As he was leaving, I asked if he was planning to vote for Trump. She said yes. I said that in my opinion, if she was a Christian, she voted for the “antichrist”.
She said she had thought so before, believing the “lies” of the media. I told her I was a freelance writer, so part of the media.
I went inside irritated. After a while, my phone rang. He was my neighbor. She warned me not to open the door if it was ringing. “Too late,” I said.
We compared our experience. When Trump’s supporter asked my neighbor, who also had a Harris sign in her yard, for her support for the Vice President, she said she supported Harris because of her position on reproductive rights. I congratulated my neighbor for sticking to politics.
I was not proud of how I dealt with this woman in front of my door. Did I have to ask her more questions? Yes, but instead I let her go under my skin. At one point, she even said, “I see that you can be angry too.”
A week after the election, my husband and I went to Massachusetts, where his brother lives in Beverly, on the north coast, half a mile from the Atlantic. On a morning walk, I saw an interesting looking person with my dog looking at the ocean.
Risk, I said, “A wonderful day, despite everything.” He laughed and we chatted. He said he saw us as something like a “scientific experiment” after Trump’s re -election, suggesting that everyone would just see what would happen.
A few days later, my husband and I saw the same light black man who introduced himself as Pierre. He described how he grew up on a dairy farm near Ann Arber, Michigan, with eight sisters. He said his family was not stigmatized, but was always treated as special. He described himself as an “eternal optimist”.
It works remotely from Massachusetts in production. He said he was talking to his neighbors about our previous meeting, mistakenly reporting that we were Oklahoma. He noted that Oklahoma is a state where every county votes for Trump, creating a meme comparing it to a massachusetts that votes as much blue as the Oklahoma votes red.

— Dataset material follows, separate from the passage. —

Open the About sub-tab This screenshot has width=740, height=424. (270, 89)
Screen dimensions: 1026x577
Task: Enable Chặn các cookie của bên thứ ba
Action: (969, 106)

I fixed it on my home state, saying that Harris had won several counties in Kansas and that Trump had won our district, Shonny, with only 31 votes. Despite the conventional belief, I told him, Kansas is not a red monolith.
Imagine my joyful surprise when I did a little survey the other day to find that Harris actually won in Shonny County in the end result. I saw this first in Politico and decided that the publication accidentally turned the votes. But on November 11, The Kansas City Star reported informal results showing that the Democratic Party’s ticket was won in Shawney County. Kansas’s interactive map of the New York Times is currently showing showney County as a light blue, not purely azure, but enough son, with Harris ahead of Trump with 407 votes.
I can’t tell you how happy I was to understand this – another proof that Kansas is not a completely red rectangle. At least somewhere I was in a fragile majority, not in the minority of Shoni’s columns, which included the confident Baptist on my threshold.
Obviously, it is easier to talk to people who agree with us. On the other hand, I accidentally talked to a stranger, which brought pleasure and mutual discovery. On the other side of the political division, I did not do so well.
Next time I’ll try more.
Jeffrey Ann Gudie is a N Award -winning freelance writer and a book critic whose work was published in The Boston Globe, The Minneapolis Star Tribune, The Kansas City Star and The Kansas Reflector, among many other publications. She lives in Topeka.